• **TASK ITEM**:
Read the records below and copy each line that contains "black".

• **GIVEN DATA**:
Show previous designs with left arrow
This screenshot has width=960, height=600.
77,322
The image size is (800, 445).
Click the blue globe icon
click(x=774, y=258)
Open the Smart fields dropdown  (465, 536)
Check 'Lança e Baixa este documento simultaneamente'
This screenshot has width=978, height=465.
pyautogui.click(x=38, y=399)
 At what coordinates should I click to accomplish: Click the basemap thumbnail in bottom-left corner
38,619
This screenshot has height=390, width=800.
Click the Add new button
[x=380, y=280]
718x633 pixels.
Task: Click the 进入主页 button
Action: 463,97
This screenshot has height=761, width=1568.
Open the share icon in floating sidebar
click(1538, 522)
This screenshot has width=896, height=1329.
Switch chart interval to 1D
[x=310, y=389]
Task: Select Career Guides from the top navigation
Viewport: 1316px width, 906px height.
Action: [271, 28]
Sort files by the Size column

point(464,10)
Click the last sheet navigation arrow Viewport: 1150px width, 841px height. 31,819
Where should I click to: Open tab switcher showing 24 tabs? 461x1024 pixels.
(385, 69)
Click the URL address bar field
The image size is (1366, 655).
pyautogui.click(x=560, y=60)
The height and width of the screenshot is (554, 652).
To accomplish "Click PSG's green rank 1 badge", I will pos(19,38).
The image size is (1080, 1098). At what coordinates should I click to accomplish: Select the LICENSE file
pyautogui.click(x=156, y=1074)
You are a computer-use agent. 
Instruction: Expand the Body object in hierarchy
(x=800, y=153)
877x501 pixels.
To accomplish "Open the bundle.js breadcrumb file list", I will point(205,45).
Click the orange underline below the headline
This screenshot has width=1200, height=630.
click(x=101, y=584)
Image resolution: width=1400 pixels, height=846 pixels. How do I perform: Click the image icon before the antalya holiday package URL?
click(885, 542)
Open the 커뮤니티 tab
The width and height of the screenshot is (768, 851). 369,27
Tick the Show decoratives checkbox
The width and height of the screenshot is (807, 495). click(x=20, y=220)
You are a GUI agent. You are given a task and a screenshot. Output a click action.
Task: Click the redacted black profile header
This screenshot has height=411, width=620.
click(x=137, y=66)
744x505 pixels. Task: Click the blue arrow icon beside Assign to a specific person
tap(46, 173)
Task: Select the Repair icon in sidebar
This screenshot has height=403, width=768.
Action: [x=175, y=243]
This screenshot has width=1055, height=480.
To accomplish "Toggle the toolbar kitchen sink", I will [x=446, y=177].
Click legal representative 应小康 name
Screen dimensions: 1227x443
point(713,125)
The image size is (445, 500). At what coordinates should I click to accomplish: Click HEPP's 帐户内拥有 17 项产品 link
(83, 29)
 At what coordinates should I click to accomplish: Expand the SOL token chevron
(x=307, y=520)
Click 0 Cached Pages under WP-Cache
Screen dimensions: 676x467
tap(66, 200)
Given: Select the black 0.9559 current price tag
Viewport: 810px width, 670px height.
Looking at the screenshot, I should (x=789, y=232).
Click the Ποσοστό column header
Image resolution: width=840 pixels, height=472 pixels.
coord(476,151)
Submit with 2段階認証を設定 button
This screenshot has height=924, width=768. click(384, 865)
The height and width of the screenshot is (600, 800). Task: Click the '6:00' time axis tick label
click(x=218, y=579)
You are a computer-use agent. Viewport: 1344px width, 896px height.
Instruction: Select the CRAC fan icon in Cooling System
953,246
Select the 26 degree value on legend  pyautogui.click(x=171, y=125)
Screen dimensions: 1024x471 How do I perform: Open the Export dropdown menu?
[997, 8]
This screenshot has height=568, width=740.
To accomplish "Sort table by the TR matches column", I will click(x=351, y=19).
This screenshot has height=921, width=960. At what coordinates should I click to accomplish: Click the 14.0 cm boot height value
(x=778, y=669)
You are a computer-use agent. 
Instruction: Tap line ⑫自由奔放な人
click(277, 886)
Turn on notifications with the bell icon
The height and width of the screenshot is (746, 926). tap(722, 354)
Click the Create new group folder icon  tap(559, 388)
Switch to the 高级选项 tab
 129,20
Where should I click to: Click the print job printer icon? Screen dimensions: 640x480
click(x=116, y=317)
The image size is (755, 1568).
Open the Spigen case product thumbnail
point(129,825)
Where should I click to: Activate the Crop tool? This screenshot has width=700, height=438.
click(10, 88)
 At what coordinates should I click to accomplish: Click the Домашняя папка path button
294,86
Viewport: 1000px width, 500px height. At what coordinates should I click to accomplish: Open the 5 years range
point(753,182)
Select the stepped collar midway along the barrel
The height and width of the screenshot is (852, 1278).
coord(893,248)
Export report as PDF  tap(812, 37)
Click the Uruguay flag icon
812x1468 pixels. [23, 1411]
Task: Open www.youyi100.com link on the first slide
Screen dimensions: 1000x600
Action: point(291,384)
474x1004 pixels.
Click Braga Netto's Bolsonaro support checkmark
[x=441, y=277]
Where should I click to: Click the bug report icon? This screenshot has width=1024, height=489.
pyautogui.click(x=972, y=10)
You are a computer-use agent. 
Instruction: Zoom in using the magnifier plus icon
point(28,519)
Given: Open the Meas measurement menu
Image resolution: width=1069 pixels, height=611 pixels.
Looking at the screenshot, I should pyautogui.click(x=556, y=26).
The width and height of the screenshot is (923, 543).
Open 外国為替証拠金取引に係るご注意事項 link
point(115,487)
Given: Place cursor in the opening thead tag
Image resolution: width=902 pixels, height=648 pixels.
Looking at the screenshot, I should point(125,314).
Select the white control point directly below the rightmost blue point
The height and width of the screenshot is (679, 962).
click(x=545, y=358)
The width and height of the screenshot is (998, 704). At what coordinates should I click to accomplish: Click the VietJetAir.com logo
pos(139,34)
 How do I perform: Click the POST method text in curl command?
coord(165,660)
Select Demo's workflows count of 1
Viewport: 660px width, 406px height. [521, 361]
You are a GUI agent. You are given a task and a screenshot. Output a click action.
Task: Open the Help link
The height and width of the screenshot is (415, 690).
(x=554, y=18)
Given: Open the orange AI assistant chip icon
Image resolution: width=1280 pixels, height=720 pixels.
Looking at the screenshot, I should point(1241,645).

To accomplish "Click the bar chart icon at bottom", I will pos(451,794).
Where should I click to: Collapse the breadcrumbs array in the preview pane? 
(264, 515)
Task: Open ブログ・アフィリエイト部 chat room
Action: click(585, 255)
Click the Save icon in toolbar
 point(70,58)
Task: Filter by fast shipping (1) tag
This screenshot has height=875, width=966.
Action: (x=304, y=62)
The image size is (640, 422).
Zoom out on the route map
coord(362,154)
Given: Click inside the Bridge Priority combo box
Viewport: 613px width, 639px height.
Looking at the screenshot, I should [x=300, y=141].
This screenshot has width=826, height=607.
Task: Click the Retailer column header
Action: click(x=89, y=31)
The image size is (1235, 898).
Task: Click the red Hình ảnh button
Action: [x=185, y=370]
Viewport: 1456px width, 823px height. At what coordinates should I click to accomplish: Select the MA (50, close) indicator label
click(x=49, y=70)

• **ANSWER TO THIS EXERCISE**:
Task: Click the redacted black profile header
Given: Select the black 0.9559 current price tag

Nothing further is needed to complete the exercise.